§ **Goal of the exercise**:
Pictures aside, copy exactly the lines running from the one with "Task: Select the" to the end of the records.

§ **Screenshot grounding data**:

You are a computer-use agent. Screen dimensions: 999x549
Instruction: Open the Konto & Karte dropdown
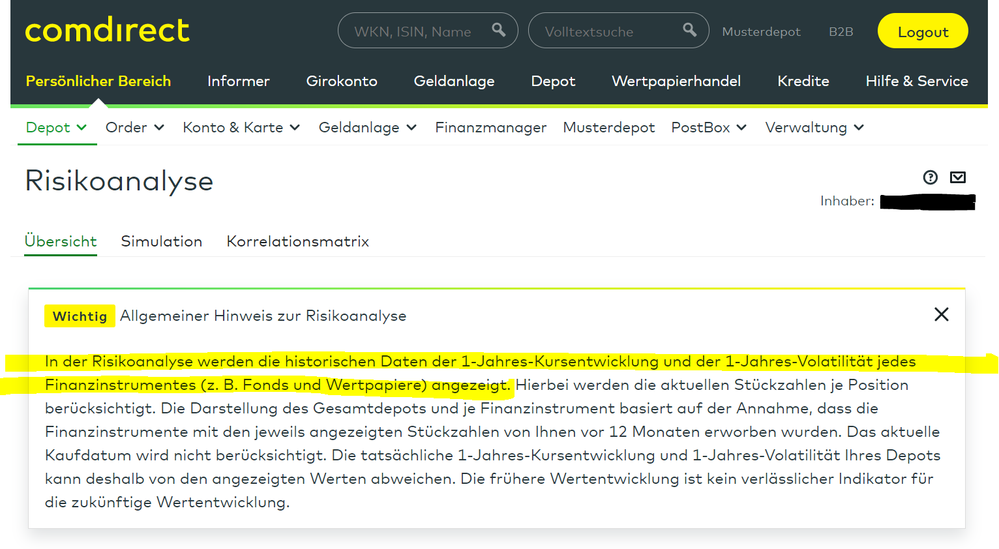[x=240, y=127]

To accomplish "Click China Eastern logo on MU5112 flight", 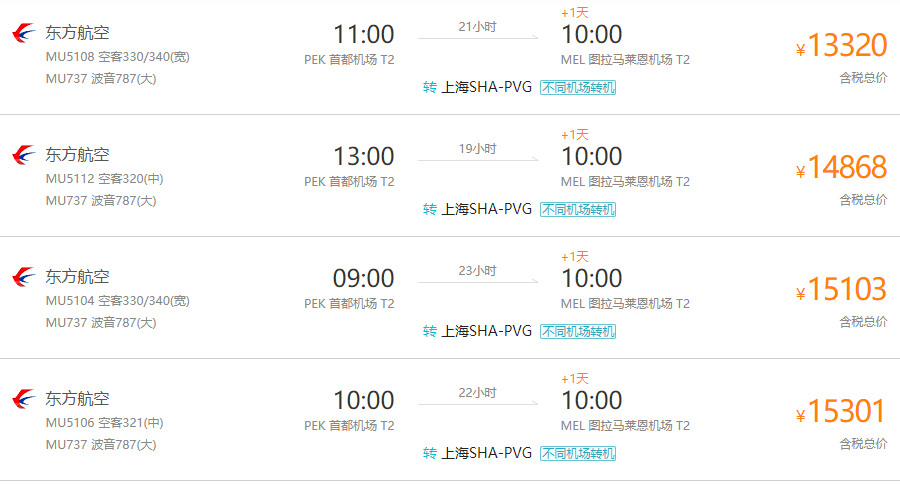I will (24, 154).

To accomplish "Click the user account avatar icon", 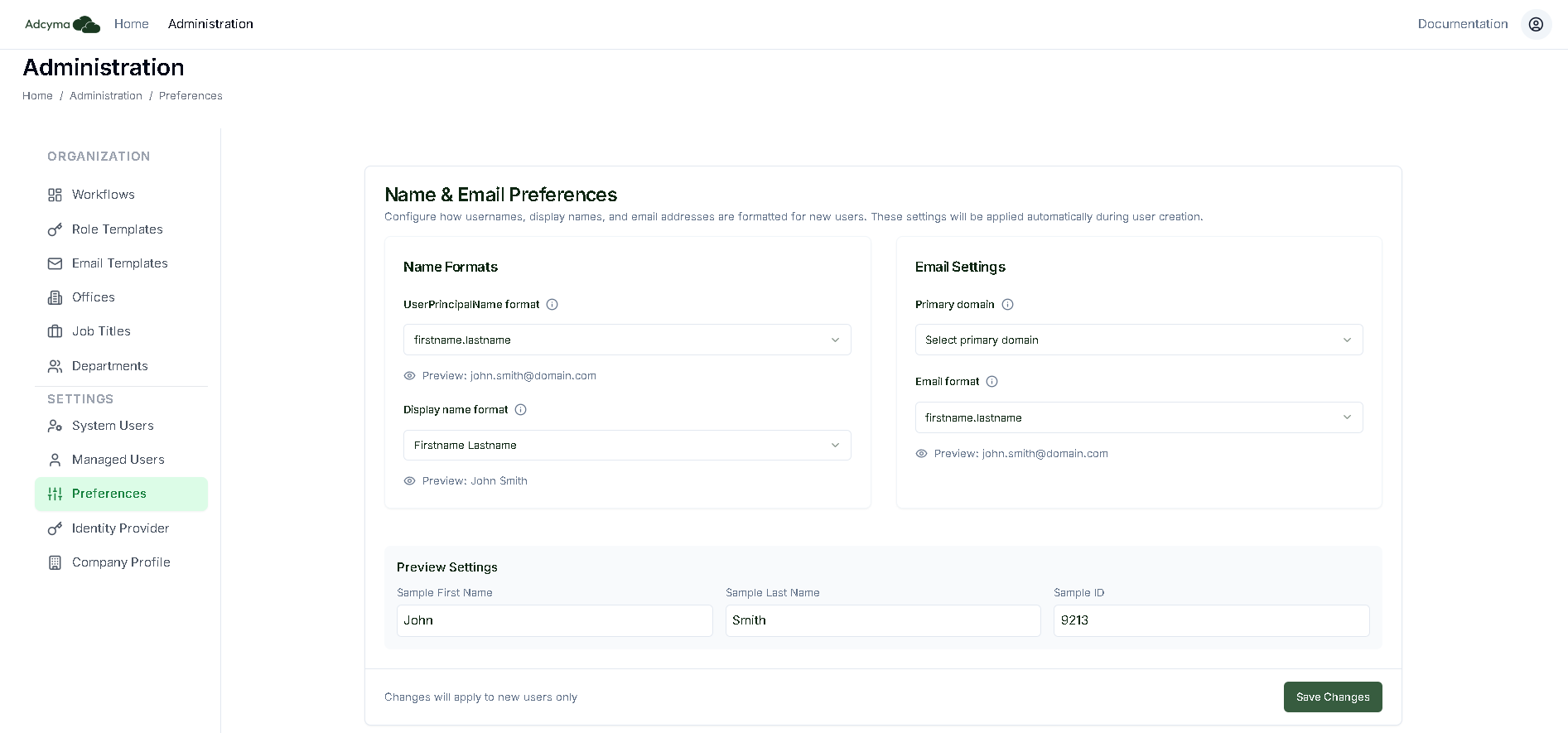I will (1536, 24).
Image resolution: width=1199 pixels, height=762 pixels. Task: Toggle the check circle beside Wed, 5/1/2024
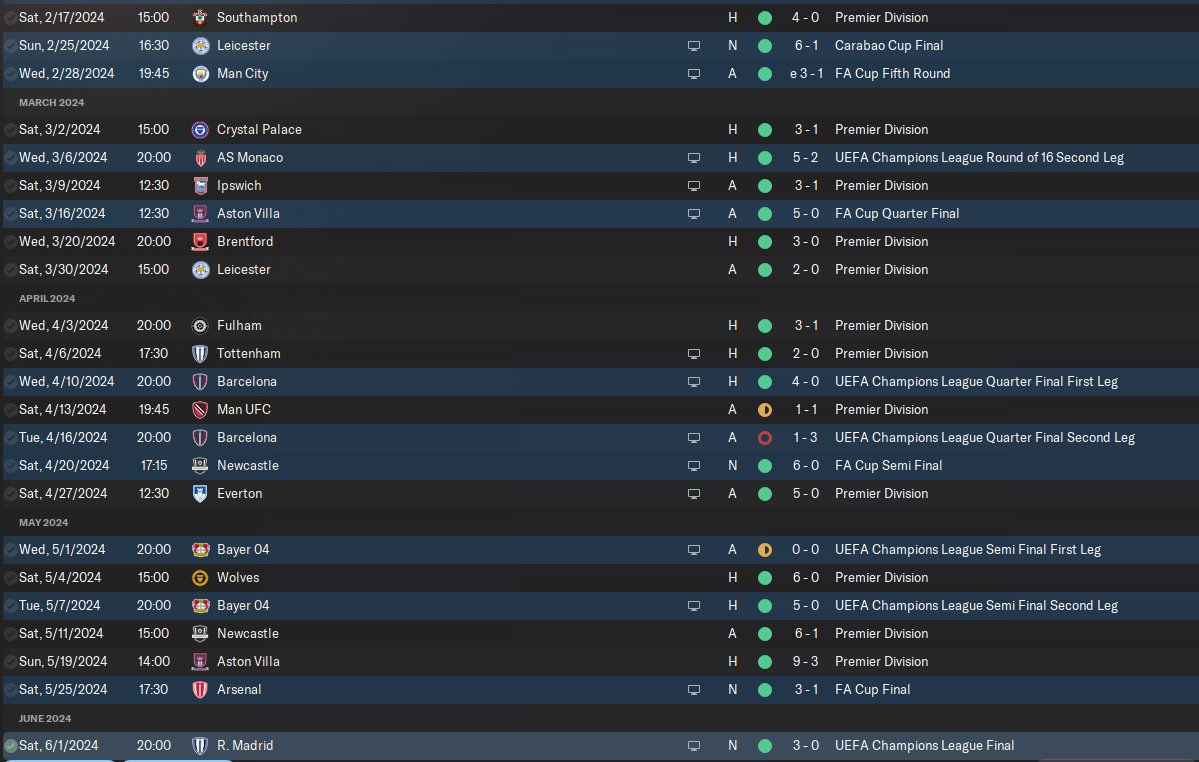[10, 549]
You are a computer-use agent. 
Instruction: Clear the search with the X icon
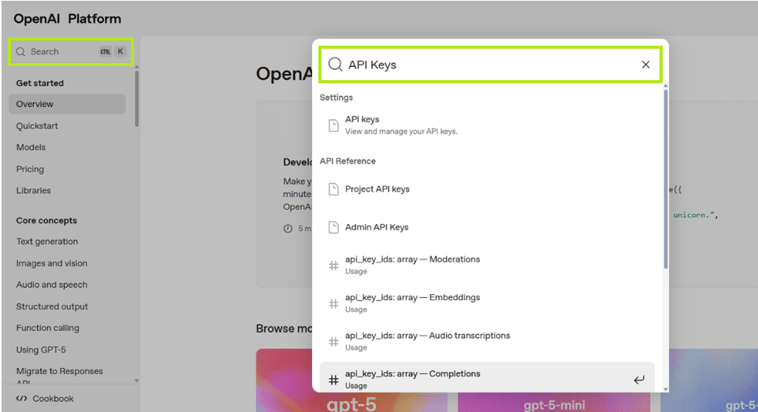point(645,64)
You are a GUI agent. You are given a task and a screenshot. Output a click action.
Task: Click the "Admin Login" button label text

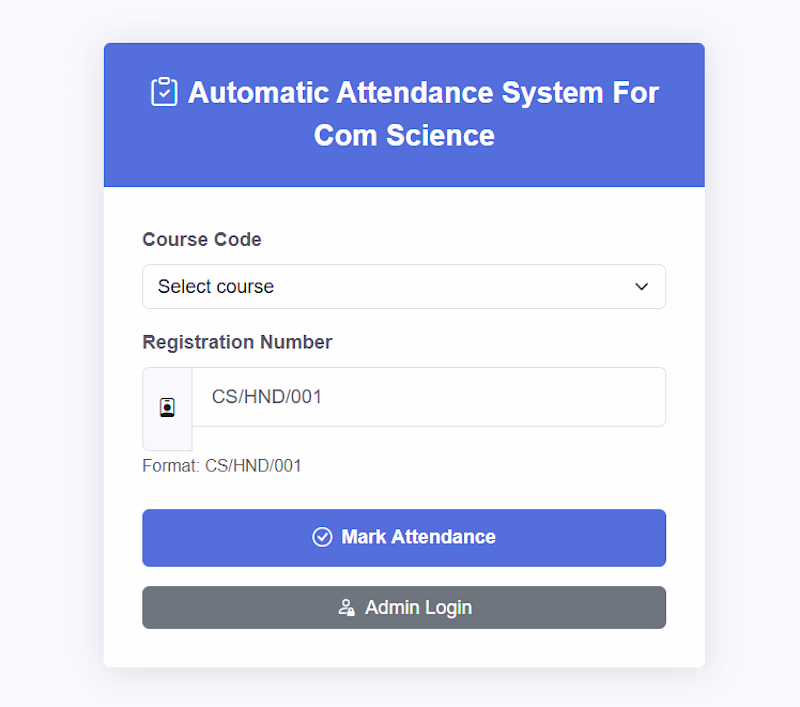point(418,607)
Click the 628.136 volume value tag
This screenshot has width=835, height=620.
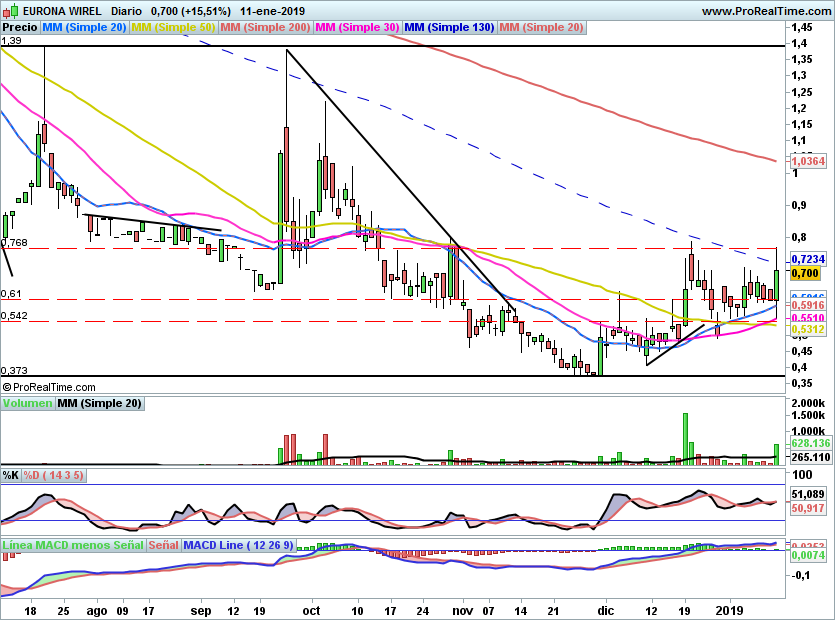811,443
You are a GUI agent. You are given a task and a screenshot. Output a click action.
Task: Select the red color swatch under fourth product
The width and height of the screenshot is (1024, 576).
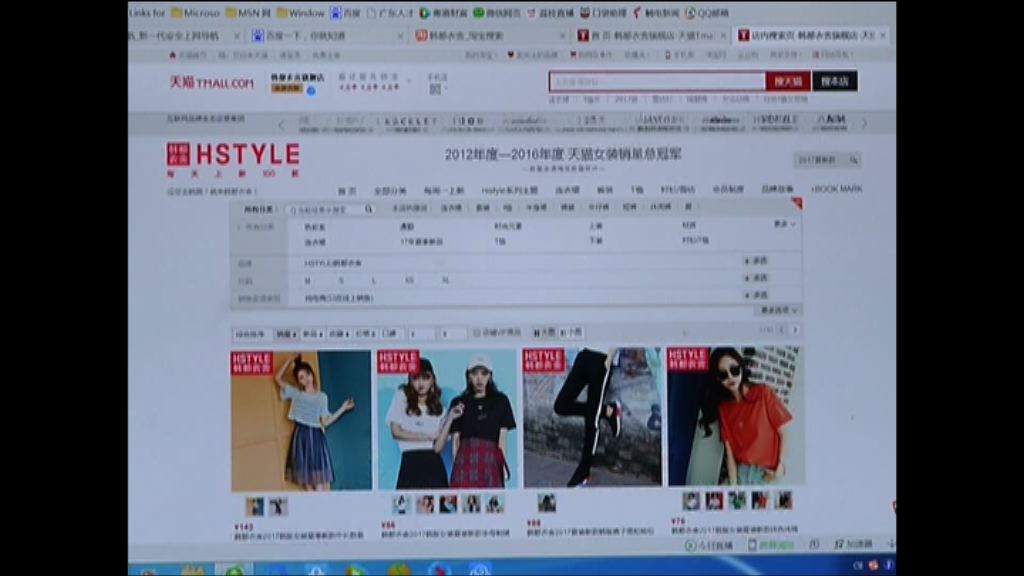click(x=760, y=501)
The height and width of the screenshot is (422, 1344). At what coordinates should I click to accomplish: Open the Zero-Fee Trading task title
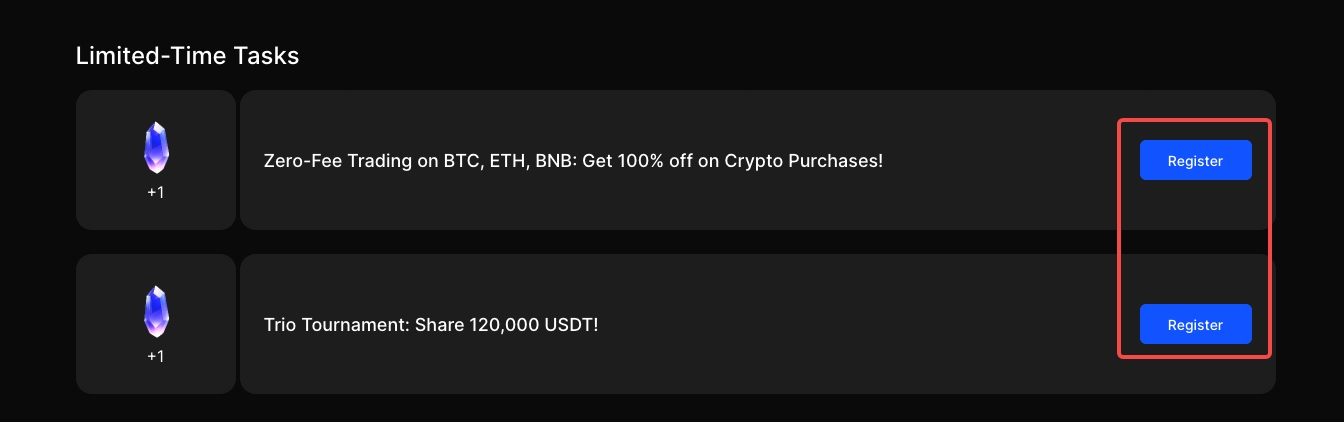tap(573, 160)
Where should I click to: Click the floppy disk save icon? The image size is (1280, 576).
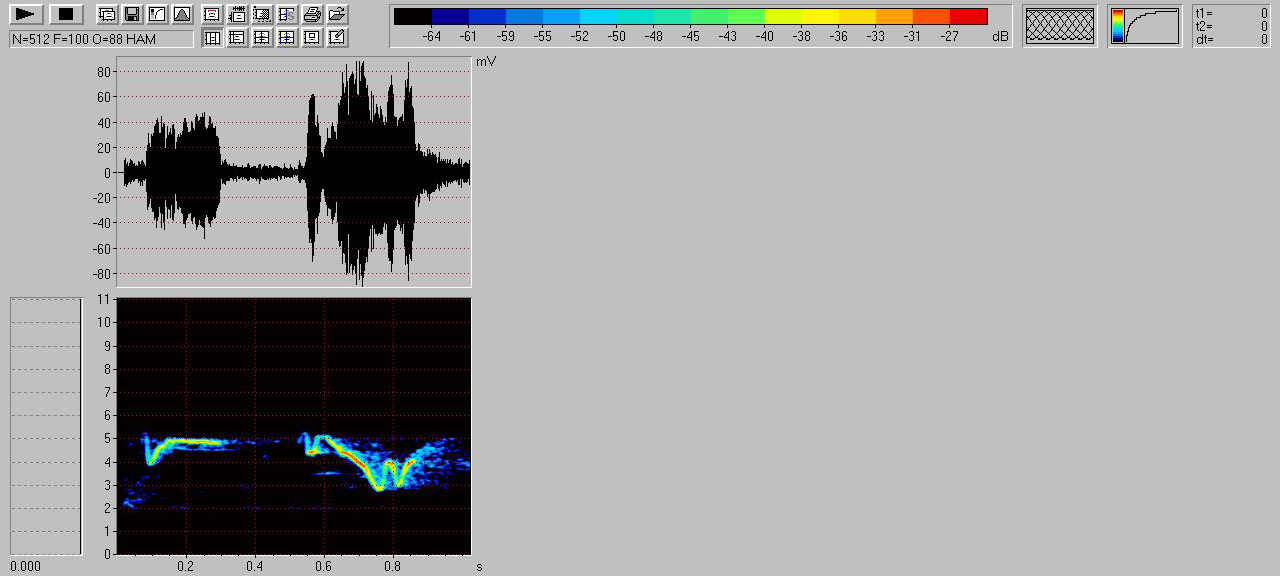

§ **Exercise solution**:
Task: Select the red color swatch under fourth product
The width and height of the screenshot is (1024, 576).
click(x=760, y=501)
The height and width of the screenshot is (422, 1344). At what coordinates should I click to accomplish: Open the Zero-Fee Trading task title
tap(573, 160)
Where should I click to: Click the floppy disk save icon? The image size is (1280, 576).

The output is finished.